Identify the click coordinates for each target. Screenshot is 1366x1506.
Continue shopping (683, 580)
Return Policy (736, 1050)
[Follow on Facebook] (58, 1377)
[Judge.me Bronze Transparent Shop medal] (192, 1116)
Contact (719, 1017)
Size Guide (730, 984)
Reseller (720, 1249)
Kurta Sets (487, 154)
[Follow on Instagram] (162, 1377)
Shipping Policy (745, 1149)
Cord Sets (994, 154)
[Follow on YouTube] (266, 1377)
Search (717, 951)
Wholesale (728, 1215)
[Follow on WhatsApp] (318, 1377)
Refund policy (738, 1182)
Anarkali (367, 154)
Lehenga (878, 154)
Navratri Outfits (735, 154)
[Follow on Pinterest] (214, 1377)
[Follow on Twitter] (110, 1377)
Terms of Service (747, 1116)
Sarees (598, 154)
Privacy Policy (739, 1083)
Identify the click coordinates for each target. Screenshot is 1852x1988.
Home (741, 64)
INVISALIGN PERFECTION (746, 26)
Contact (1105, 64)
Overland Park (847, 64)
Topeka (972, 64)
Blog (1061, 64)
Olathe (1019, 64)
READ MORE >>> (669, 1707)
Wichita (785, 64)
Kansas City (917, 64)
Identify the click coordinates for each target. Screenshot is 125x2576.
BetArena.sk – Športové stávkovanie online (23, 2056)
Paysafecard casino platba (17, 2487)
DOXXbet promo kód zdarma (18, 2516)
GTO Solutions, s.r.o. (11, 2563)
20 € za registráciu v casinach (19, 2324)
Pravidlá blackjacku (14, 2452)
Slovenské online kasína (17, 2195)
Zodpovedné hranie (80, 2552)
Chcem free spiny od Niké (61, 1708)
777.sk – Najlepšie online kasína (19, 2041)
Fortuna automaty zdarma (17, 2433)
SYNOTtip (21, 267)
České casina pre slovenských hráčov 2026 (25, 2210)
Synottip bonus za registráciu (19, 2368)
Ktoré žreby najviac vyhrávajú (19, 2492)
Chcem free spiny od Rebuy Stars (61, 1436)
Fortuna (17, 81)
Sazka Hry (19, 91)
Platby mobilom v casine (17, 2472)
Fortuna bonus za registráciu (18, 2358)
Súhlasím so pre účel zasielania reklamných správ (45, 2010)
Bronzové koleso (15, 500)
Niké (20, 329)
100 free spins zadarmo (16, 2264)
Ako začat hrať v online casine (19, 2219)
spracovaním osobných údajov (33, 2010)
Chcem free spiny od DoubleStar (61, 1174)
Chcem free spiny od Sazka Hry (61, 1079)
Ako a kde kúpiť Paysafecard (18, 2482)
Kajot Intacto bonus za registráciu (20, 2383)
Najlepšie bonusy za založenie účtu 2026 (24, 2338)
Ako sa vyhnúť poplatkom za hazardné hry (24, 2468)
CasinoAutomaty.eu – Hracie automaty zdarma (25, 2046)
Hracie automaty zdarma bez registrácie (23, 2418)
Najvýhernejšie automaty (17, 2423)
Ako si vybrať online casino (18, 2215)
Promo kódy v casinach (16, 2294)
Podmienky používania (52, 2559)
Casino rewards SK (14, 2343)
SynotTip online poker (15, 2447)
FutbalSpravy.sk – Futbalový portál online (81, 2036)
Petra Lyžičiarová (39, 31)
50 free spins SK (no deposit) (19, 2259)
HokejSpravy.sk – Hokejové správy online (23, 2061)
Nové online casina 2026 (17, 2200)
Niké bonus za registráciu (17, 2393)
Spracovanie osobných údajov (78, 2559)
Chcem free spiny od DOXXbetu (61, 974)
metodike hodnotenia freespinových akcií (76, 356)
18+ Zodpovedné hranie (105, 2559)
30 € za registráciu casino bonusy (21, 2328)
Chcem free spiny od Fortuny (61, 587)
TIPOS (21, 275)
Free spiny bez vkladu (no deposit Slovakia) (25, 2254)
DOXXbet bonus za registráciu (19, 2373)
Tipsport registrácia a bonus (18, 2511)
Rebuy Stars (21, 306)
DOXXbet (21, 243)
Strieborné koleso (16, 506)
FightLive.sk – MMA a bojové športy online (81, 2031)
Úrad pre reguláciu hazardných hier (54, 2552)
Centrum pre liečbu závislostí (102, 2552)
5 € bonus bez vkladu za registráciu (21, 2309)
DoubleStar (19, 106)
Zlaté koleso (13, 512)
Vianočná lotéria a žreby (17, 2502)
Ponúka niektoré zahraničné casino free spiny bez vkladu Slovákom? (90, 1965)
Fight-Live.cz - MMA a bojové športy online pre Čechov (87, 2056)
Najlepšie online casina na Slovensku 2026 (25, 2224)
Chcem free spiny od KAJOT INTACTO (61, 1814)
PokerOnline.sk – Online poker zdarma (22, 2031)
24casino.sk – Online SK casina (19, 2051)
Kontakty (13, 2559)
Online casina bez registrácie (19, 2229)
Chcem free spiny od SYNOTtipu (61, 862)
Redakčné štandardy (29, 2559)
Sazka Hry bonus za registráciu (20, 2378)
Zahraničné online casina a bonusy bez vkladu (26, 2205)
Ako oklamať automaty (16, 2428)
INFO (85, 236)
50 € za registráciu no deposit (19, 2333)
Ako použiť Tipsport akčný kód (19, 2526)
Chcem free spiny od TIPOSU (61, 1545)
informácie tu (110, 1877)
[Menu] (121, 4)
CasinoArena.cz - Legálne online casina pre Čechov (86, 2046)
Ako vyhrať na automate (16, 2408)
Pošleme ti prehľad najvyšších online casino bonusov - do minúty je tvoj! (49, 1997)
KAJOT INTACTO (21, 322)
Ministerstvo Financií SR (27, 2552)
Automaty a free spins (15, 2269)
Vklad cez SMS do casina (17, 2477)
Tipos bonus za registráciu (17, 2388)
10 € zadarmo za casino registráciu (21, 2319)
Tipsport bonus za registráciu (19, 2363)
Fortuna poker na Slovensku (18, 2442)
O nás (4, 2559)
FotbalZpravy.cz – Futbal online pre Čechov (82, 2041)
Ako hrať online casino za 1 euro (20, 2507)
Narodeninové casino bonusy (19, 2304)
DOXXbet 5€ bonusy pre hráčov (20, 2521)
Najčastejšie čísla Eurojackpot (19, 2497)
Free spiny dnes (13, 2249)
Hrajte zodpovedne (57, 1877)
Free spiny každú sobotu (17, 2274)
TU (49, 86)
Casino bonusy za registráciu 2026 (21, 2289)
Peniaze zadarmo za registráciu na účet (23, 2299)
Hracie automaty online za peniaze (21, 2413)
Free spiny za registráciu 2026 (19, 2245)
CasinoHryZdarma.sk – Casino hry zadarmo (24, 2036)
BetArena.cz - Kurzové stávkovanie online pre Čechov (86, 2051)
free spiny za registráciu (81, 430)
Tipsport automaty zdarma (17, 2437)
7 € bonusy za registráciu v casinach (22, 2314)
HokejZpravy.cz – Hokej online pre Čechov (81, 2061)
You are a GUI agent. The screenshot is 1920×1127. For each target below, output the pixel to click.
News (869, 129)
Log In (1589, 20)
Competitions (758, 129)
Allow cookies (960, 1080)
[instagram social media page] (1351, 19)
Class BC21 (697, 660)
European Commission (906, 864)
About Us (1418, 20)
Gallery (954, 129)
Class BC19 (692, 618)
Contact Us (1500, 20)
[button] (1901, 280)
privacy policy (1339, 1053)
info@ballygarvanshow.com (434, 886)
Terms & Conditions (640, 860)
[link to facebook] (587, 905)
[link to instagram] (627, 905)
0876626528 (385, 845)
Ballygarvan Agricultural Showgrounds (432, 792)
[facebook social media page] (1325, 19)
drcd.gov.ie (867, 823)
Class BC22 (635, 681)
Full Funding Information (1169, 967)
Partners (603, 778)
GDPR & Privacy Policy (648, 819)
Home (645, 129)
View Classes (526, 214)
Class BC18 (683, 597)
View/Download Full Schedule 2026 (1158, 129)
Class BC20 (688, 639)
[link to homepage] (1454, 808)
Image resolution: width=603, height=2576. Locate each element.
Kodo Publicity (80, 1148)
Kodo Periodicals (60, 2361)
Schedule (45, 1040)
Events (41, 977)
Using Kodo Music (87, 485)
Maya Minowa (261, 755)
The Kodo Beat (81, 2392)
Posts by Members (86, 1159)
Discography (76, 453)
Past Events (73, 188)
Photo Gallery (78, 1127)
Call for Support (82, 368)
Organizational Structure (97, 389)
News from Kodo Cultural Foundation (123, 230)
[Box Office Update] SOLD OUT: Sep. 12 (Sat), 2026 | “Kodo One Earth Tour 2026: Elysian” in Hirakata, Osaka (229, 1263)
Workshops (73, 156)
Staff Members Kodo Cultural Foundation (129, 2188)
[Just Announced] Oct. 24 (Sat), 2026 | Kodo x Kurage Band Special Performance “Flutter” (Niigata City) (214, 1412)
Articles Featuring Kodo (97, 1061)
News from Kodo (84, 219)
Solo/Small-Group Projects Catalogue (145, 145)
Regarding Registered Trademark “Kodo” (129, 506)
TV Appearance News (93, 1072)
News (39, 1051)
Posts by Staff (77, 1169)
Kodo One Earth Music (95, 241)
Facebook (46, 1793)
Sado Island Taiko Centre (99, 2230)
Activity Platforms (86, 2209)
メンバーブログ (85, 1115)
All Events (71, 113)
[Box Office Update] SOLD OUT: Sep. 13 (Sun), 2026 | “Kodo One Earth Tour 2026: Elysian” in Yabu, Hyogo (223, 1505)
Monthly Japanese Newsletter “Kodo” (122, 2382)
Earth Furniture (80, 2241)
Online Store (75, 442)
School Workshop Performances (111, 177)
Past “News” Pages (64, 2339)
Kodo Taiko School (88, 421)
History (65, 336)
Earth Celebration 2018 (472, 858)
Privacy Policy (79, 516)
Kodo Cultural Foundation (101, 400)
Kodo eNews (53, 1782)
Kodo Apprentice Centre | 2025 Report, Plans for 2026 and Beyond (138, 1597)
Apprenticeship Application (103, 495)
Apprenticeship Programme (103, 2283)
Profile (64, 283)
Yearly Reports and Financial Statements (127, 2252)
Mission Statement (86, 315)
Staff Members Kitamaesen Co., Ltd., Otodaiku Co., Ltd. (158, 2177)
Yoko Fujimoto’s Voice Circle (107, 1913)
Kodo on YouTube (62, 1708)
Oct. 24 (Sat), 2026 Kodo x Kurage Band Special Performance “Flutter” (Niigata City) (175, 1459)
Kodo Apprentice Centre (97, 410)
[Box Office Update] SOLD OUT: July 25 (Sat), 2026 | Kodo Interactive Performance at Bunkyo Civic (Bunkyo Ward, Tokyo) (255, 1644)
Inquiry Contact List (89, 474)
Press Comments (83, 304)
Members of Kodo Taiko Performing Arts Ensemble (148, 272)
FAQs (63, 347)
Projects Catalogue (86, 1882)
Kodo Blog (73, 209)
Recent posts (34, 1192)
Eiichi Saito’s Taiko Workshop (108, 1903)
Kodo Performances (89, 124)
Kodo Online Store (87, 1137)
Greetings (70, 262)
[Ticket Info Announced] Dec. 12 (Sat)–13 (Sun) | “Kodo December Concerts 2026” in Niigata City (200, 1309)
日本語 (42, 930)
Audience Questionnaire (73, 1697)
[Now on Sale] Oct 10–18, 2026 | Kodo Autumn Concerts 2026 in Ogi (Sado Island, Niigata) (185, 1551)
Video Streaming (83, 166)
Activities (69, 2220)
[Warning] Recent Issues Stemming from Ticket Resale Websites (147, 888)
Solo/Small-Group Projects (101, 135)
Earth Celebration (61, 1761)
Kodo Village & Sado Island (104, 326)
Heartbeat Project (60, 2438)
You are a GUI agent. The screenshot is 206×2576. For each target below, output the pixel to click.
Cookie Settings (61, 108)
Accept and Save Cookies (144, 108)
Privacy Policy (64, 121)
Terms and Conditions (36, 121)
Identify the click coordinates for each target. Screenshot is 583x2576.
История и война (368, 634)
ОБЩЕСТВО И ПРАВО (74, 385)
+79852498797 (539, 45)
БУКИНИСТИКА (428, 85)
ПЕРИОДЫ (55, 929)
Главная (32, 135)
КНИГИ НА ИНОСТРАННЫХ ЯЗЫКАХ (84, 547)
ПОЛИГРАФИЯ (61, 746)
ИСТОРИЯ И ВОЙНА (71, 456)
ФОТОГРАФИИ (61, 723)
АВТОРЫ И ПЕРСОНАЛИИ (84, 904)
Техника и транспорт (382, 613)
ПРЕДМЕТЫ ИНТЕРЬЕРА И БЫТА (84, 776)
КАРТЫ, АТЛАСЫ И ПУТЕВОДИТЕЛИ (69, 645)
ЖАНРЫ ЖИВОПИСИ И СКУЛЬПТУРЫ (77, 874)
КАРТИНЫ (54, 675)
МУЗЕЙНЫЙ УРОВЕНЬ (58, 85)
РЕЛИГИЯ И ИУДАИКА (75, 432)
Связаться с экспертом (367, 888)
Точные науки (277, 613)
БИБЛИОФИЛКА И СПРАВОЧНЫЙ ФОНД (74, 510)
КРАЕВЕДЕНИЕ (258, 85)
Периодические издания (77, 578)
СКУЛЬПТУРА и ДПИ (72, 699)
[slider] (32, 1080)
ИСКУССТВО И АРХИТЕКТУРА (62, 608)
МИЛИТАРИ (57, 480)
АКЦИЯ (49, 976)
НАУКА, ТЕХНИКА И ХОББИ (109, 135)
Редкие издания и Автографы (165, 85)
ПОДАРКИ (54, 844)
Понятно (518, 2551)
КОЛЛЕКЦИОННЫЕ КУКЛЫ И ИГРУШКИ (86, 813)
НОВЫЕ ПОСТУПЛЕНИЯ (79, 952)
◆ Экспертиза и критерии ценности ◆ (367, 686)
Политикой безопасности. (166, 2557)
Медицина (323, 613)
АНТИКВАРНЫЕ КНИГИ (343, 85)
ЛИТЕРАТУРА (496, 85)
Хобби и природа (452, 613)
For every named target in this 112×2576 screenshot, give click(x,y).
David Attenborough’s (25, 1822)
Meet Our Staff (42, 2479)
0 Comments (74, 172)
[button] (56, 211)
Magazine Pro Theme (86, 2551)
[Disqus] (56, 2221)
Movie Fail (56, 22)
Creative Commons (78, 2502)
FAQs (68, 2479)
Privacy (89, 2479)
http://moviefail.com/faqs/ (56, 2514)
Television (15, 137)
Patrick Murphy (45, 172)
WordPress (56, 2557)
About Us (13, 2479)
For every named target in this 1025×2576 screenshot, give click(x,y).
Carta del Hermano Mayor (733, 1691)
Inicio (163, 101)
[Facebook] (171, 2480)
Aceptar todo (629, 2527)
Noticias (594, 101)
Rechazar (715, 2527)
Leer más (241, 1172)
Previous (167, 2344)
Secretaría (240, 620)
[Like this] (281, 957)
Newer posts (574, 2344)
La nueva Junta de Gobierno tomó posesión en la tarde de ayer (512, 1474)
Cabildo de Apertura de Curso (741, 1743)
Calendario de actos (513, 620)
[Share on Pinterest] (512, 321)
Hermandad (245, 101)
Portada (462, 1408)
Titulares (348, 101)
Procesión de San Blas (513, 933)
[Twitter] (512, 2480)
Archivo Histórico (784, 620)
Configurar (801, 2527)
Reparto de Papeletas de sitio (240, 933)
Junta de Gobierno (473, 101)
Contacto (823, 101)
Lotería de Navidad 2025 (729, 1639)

* * * * *

Pull every line containing "social" out of the material and copy it.

> Response
[instagram social media page] (1351, 19)
[facebook social media page] (1325, 19)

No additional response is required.